Wednesday, April 25, 2012

Evolution Simulator

One of the things I've been interested in for a long time is trying to simulate evolution in various forms.  There have been quite a few attempts at this over the years and some quite interesting things have been created.

Anyway the problem I've been trying to wrap my head around is what the correct simulation substrate is.  I feel like having a very flexible substrate that can do "anything" is really important to give you enough flexibility to do something really great.

For example real evolution uses real physics with atoms, molecules etc.   Very complex structure can be created through the magic of protein folding which is simply the physical side effect of the nature of the protein molecules.   What's the equivalent machinery that we could simulate?

A straight up copy of real physics would do the trick well but that's a fairly tricky proposition.   Ultimately I think whatever the simulation is built on itself has to be flexible and expose the underlying system itself to modification.  So I'm been thinking along the lines of (very roughly) something like a core-wars type environment where the organisms can interact.  I'm starting to think though that there does need to be some sort of underlying "physics" of some sort to make all of this work and the "programming" of the organisms has to itself be represented in this physical environment.

That got me thinking about trying out something on the level of cells.   Probably not the same as human cells but basically a cell would contain a physical world representation, a blob of "code" inside it and a set of "inputs".  I would expect there to be things like programmable cell death, cell development etc.  In the simulation there would be ways for cells to stick to other cells (if they are amenable), communicate, develop, work together, spawn new cells (assuming they have the resources to do so) etc.

Each cells representation in the world is basically a physics object.   Constraints would allow them to stick together.  Motors could use resources but provide locomotion etc.  The shape could be defined using code inside of the cell.  Possibly the shape is just a convex hull around a defined point cloud and the cloud can itself animate and change the shape on the fly.  Or maybe it's just polygon soup.  This would enable some interesting stuff. 

Reproduction wouldn't be too defined in terms of the high level.  Cells can communicate and copy code with each other and spawn new cells when they have resources available to do so.  I'm not sure what the resources are, possibly we fill the environment with "empty" cells that can simply be attacked or absorbed.   Possibly need to define how matter transforms to energy and vice-versa.  Maybe connecting cells takes energy and breaking them apart releases it or something.

Anyway I would love to have some time to tinker with this kind of stuff.  Instead I'm just writing it down as running a software company tends to suck up your time.

1 comment:

  1. I built an evolution simulator recently so your thinking is quite familiar to me (it still requires work but have a look if you like:

    I think you need to define what it is you would want from your simulator (if you were ever to build it).
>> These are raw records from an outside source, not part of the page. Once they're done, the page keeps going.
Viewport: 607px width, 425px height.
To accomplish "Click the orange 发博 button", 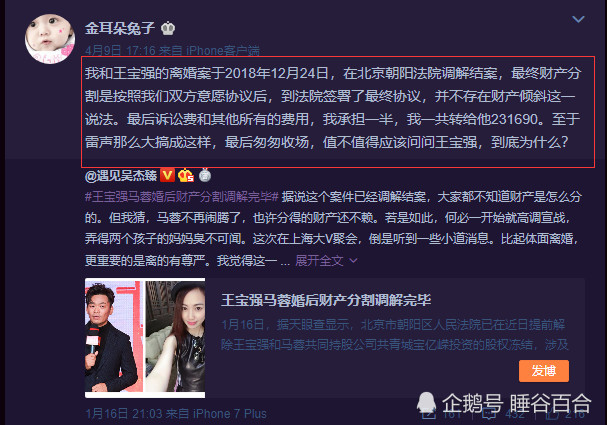I will pos(544,371).
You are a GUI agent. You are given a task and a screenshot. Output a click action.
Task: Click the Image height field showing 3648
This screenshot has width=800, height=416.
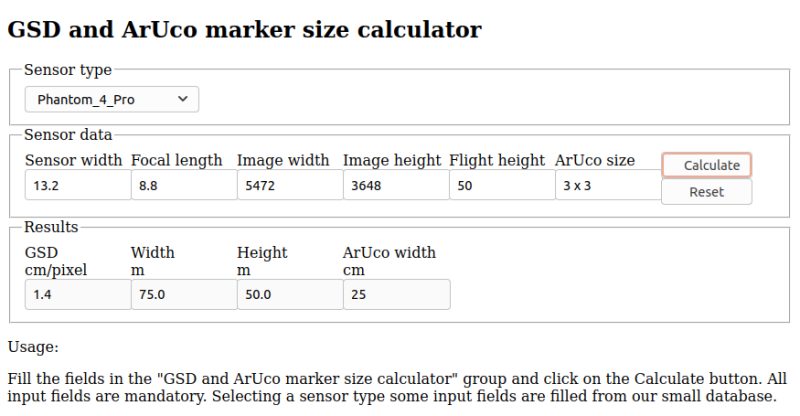click(x=396, y=185)
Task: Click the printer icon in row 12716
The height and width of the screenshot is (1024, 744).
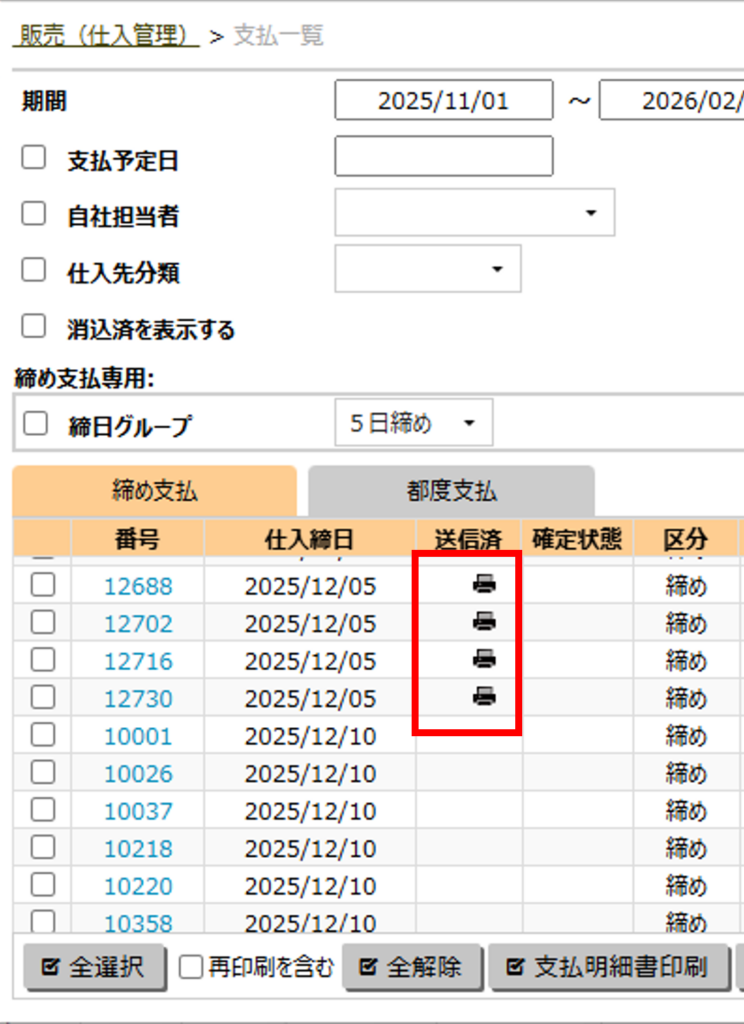Action: [x=484, y=659]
Is it to teach people about evolution, to look good, or to prove a particular evolutionary process?

    There are some interesting aspects about evolution that do limit our ability to simulate it on a computer. The complexity that can be produced is quite staggering and to record that information on a computer will use a lot of memory. I think a lot of simulations of what I have seen are a balancing act between interactivity, cool features and what can be achieved with the available technology.

    I found I received a lot of insights by building that simulator so I recommend giving it a go if you are interested in evolution.